Pick the Right Edition
Before you begin the Google Apps and Gmail migration process, you need to know the three variants that Google offers for businesses and nonprofits of all sizes. These include the following:
- Google Apps for Work: This version is a one-size-fits-all solution that can work for just about anybody – from self-employed professionals to startups to larger companies that might not need the advanced features that the other versions include.
- Google Apps Unlimited: This one is aimed at larger businesses and offers a few extra features in addition to what you get with Google Apps for Work.
- Google Apps for Education, Nonprofits, or Government: Google also offers this version of Google Apps, which is free to qualifying education, nonprofit, and government users.

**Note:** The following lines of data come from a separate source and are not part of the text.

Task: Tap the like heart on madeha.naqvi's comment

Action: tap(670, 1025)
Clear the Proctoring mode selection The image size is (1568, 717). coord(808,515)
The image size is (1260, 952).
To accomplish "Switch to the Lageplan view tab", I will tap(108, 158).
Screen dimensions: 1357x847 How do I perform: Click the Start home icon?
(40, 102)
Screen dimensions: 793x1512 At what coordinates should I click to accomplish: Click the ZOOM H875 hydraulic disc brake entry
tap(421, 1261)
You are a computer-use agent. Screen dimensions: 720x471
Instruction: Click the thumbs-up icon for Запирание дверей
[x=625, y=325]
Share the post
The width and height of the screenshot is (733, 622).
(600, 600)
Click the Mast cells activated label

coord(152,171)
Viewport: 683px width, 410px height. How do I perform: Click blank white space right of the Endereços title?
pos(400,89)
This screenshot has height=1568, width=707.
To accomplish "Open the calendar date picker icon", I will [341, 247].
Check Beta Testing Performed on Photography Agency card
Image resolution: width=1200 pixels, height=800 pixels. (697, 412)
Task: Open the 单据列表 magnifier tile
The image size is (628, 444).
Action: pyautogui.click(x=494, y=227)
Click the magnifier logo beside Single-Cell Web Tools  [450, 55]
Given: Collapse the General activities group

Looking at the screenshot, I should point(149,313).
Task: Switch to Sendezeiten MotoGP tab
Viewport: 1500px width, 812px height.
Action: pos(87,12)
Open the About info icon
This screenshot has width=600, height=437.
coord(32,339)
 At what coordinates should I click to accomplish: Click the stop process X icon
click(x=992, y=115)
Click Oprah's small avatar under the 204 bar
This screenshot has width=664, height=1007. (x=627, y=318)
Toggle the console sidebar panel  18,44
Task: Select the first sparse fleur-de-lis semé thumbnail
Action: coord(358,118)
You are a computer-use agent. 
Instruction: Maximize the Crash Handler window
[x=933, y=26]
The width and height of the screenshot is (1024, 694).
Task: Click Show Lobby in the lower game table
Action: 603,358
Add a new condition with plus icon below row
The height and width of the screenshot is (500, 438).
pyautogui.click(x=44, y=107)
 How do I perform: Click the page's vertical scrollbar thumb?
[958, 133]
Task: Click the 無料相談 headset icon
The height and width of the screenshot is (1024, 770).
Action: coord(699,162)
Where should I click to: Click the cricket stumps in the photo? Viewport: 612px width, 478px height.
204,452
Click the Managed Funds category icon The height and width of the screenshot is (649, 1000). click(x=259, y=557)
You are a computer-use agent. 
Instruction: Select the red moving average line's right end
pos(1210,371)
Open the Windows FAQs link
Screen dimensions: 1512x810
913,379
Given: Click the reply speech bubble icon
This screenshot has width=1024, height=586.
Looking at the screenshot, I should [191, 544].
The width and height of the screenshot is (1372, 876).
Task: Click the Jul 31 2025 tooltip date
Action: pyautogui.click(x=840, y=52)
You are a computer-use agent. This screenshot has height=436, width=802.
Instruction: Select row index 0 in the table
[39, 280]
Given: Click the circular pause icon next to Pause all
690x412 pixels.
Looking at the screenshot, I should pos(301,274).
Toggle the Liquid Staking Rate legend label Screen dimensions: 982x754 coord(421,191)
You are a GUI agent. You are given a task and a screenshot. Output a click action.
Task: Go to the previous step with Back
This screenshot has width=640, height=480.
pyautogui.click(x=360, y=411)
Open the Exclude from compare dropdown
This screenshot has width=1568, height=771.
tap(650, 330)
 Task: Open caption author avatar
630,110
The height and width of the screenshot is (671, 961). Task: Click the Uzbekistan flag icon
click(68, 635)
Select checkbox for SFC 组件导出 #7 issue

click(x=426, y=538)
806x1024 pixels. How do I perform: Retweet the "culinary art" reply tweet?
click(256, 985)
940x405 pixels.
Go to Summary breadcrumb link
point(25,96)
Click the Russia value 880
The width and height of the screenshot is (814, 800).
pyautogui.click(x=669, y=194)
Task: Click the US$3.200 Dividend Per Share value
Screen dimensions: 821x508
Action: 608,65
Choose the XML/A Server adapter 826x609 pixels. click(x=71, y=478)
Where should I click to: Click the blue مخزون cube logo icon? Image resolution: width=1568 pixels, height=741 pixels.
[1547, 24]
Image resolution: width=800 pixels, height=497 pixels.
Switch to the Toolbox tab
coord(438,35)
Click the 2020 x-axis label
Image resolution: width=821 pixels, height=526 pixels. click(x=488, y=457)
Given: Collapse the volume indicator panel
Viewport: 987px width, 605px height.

Understand the Admin Console
The admin console is essentially the control center; it lets you oversee and manage your deployment. You can choose to add or remove services, modify billing, manage devices, create user accounts, set up your email, and perform other administrative tasks when using the admin console.
Make Your Domain a Google Apps Domain
Before you can use your domain with Google Apps, you need to verify that you own it. You can verify your domain by doing any of the following methods:
- Add a TXT / CNAME Record to your domain’s DNS settings
- Upload a file to your web server
- Add a <meta> tag to your website’s home page
Link Your Domain to Google’s Gmail Servers
Prior to being able to receive mail addressed to [email protected], you must link your domain to Google’s Gmail servers. To do this, you will need to verify where your DNS is hosted, access your account, and add new MX records pointing to Google’s servers. Alternatively, your DNS host might offer a preconfigured setting for Google Apps. If this is the case, all you need to do is select the “Google Apps” option and the MX records will be set up to work with Gmail.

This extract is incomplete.